Nella nota si percepisce tutta la delusione per l’abdicazione del mondo occidentale, suggellata dal disastroso ritiro delle truppe USA nell’agosto 2021 da Kabul, con l’abiura del ruolo di sedicente paladino dei diritti umani, a favore invece degli interessi geopolitici delle potenze regionali, preferendo così il mantenimento dei buoni rapporti commerciali con regimi tutt’altro che democratici.
Un altro aspetto dirimente è poi il portato deflagrante delle proteste e dei movimenti rivoluzionari, in termini di contrapposizione fra nazionalismi confessionali ed autodeterminazione popolare e di genere.
In questo senso le rivendicazioni indipendentiste curde sono sempre state una spina nel fianco di stati post-coloniali come Iran ed Iraq, per non parlare appunto della Turchia, tutti accomunati dalla repressione di esperienze analoghe al confederalismo democratico portato avanti dall’Amministrazione Autonoma della Siria del Nord-Est (AANES).

Lo stesso Grasso fa una panoramica molto chiara sull’amministrazione di tipo egualitario e popolare dell’AANES, articolata in assemblee dette Comuni, organizzate in co-presidenze di genere e rappresentanze inclusive di minoranze religiose e linguistiche.
Ed è proprio una simile trasposizione in concreto del progetto di confederalismo democratico a minacciare regimi autocratici e fondamentalisti, da un lato; catalizzando rivendicazioni socio-economiche e culturali di ampi strati delle popolazioni medio-orientali, dalla Siria, alla Turchia, passando per Iran ed Afghanistan, dall’altro.

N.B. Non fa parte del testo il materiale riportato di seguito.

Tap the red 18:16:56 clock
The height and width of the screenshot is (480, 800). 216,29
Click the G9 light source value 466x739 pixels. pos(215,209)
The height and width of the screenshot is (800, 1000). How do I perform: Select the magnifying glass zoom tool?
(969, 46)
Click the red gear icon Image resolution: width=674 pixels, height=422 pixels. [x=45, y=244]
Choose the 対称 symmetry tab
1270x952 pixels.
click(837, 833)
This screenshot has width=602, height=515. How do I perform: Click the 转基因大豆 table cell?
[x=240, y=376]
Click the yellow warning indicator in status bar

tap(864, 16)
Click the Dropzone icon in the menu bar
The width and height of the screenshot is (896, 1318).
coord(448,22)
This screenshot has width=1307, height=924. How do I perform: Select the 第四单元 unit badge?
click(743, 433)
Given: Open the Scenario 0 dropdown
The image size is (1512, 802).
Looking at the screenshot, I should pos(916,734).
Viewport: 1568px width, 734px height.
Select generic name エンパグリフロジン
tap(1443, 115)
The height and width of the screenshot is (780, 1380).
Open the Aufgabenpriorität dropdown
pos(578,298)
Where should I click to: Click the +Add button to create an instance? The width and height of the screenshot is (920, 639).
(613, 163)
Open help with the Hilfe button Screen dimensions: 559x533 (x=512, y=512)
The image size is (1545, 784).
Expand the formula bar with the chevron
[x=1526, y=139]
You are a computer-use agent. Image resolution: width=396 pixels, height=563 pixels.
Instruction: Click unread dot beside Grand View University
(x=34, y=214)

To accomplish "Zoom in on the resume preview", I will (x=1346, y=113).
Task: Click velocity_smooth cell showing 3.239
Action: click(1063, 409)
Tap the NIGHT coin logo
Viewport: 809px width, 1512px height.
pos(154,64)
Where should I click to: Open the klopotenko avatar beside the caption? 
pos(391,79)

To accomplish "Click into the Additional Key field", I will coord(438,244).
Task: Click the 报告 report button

Il patriarcato e la lotta per l’emancipazione femminile rappresentano una delle espressioni più pregnanti di questa rivoluzione a bassa intensità, duramente repressa, ma altrettanto trainante e trasversale, non solo per la presenza diffusa della popolazione curda nei quattro cantoni storici, oggi frammentati sotto il controllo di più stati nazionali, ma anche per la cooperazione politica, portata avanti da donne e attiviste.

Sebbene molti governi occidentali e soprattutto europei abbiano ripiegato su derive nazionaliste, specialmente dopo la crisi pandemica; la portata internazionalista dell’autodeterminazione di popoli e di genere, anche in vista della Giornata Mondiale contro la violenza sulle Donne, chiama militanti e movimenti a rilanciare quei Patti d’Amicizia fra le municipalità italiane e del Rojava e quella solidarietà internazionale fra popoli, che non può certo trovarci indifferenti all’ennesima aggressione a chi rivendica diritti universali.